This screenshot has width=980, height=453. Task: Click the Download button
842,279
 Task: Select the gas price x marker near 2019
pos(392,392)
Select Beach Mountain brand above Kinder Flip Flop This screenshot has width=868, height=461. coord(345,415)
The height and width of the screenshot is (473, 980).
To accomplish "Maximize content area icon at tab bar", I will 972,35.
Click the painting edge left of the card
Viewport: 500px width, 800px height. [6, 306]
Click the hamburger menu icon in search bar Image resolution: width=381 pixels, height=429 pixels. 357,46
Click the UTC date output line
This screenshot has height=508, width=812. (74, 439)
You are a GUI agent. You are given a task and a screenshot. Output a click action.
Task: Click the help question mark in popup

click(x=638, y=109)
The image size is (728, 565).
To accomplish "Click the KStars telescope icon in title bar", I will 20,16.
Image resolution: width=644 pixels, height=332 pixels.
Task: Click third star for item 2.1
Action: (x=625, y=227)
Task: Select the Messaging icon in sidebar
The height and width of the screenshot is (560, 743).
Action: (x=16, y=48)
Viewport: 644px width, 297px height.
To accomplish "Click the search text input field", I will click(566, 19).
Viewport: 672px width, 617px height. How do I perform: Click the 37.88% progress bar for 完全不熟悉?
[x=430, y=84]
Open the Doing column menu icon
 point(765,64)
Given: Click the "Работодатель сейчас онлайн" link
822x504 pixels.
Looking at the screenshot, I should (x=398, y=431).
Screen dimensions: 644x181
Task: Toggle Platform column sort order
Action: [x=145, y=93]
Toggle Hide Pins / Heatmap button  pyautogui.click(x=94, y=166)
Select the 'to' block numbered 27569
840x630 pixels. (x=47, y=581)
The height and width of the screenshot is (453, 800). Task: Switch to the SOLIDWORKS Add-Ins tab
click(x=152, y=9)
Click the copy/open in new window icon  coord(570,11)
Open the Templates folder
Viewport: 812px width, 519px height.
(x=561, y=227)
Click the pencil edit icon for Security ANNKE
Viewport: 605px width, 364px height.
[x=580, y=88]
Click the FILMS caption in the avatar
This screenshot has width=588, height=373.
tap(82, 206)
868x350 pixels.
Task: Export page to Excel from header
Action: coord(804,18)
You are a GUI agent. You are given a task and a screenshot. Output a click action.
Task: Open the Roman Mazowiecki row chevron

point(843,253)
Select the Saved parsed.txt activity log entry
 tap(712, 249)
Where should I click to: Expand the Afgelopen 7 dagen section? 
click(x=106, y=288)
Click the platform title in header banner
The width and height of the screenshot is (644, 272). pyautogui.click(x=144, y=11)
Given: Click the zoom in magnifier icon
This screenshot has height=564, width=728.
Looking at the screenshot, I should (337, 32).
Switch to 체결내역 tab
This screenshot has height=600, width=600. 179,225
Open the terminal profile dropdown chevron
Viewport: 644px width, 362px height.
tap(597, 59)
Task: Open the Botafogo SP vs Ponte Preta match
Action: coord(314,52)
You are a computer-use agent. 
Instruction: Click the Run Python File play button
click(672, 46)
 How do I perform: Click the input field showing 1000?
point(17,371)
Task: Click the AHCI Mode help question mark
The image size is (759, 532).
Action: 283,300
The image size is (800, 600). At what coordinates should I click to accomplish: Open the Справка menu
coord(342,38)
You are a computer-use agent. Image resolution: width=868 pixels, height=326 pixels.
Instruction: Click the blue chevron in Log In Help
■ ■ ■
Problem statement
Of the lines above, copy each that contains "search".

Answer box
Click the hamburger menu icon in search bar Image resolution: width=381 pixels, height=429 pixels. 357,46
To accomplish "Click the search text input field", I will click(566, 19).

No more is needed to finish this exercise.